Добрались до третьей дочки бабы Дуни – Анны, моей мамы. Тоже светлая на фотографии, улыбается. От своей родительницы взяла долголетие: дожила до девяноста лет. Я рассказала, как сватовство происходило, конечно, по словам мамы (в каждом доме есть свои легенды!).
 – Жених (мой отец) сказал, что придут сватать после работы. Тридцатые годы, голодно. Наварили картошки, купили, разделали селедку. Ждут. Сваты не едут, а селедка с лучком такой аромат распространяет – аж слюнки текут. Нет, не приедут, поздно. Сели и съели селедку. А сваты тут как тут. Хозяева готовы сквозь землю провалиться! Повинились. Посмеялись – что еще делать? Сели договариваться. Невеста тихо, неуверенно  говорит будущим свекру и свекрови: «Перины у меня нет». На что свекор ответил: « Эх, дура с половиной, Ваньке жить с тобой или с периной?» Гора с плеч свалилась у невесты и ее родителей, а молодые получили благословение на долгую жизнь - трудную, небогатую, но внутри семьи счастливую, достойную.

Бабушкино «доверие к жизни»: принятие ее такой, какую преподносит судьба, умение радоваться каждому дню, не унывать, любить рядом живущего человека – вспыхивает искорками в наших генах, помогает СОСТОЯТЬСЯ. Молюсь за умерших родных: «Пусть знают их души, как благодарна я за все, что они сделали  для моей души и моего тела».   

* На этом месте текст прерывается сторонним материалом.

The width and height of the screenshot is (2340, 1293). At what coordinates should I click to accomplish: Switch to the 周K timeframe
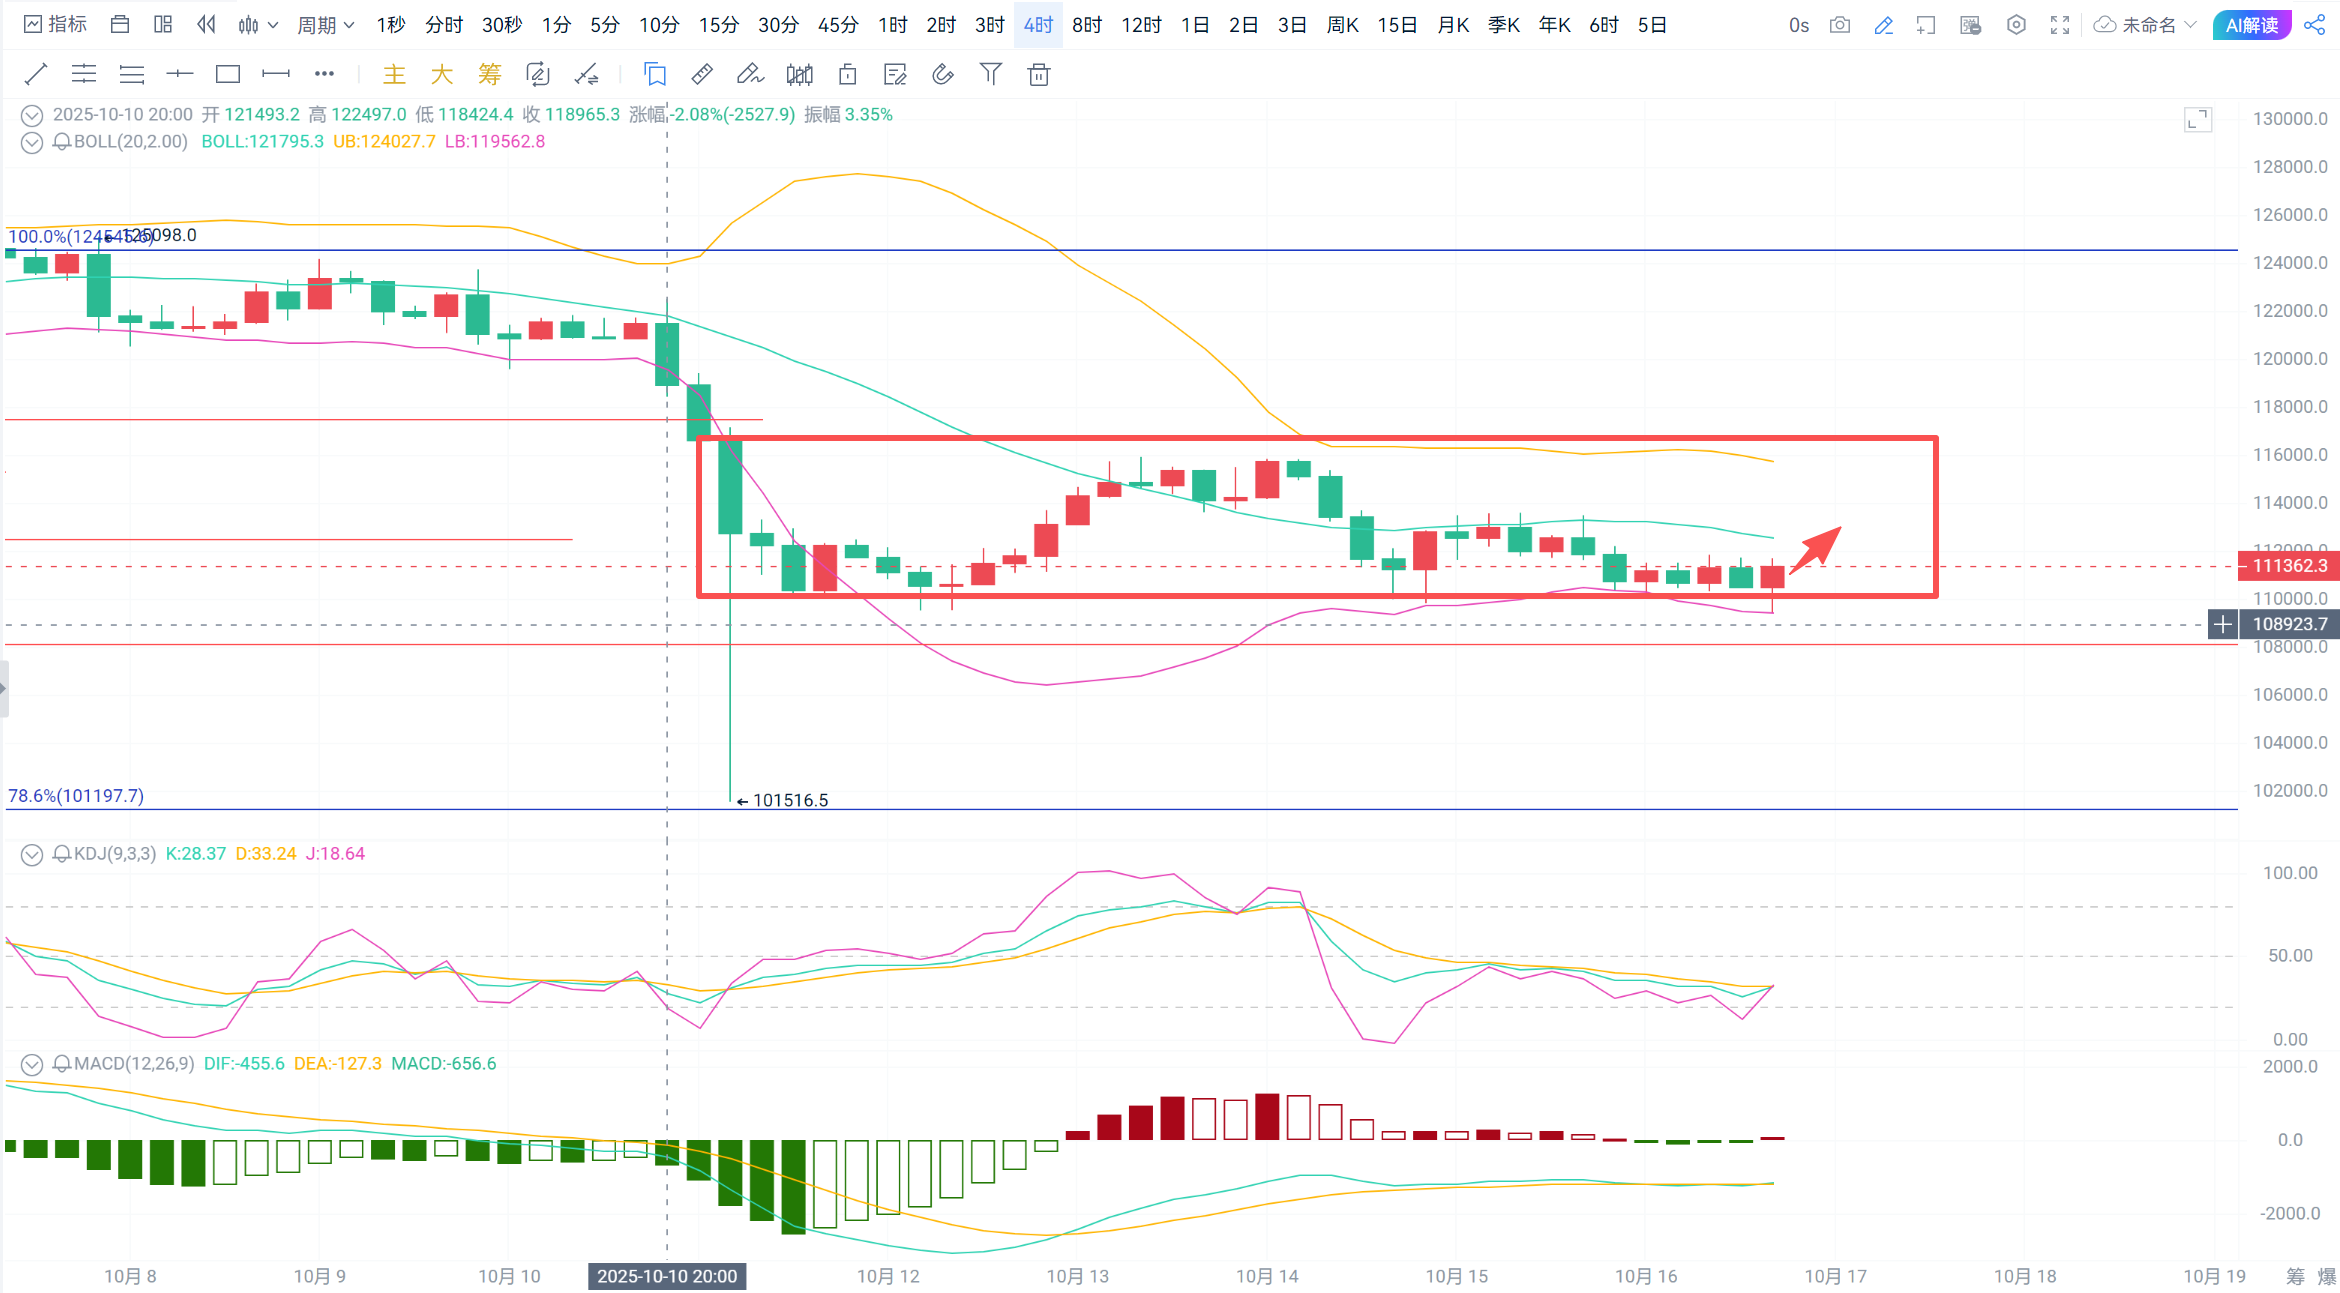tap(1342, 25)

Так закончилось наше путешествие в прошлое,  наша радуница. Антуан де Сент Экзюпери писал:  «При погребении умершего надо заботиться о том, все ли мы взяли из наработанного умершим, долго придется оглядываться на его ушедшую жизнь». Оглянувшись, мы многое увидели…
 
Войну пережили: бомбежки в первые месяцы, эвакуацию в далекую Сибирь, тяжелый труд на заводе, страду на маленьком поле, чтобы вырастить картофель и просо – подспорье в голодные времена, возвращение домой, к родным – всеми правдами и неправдами, лебеда в супе весной 47 года. Ничего, выдюжили!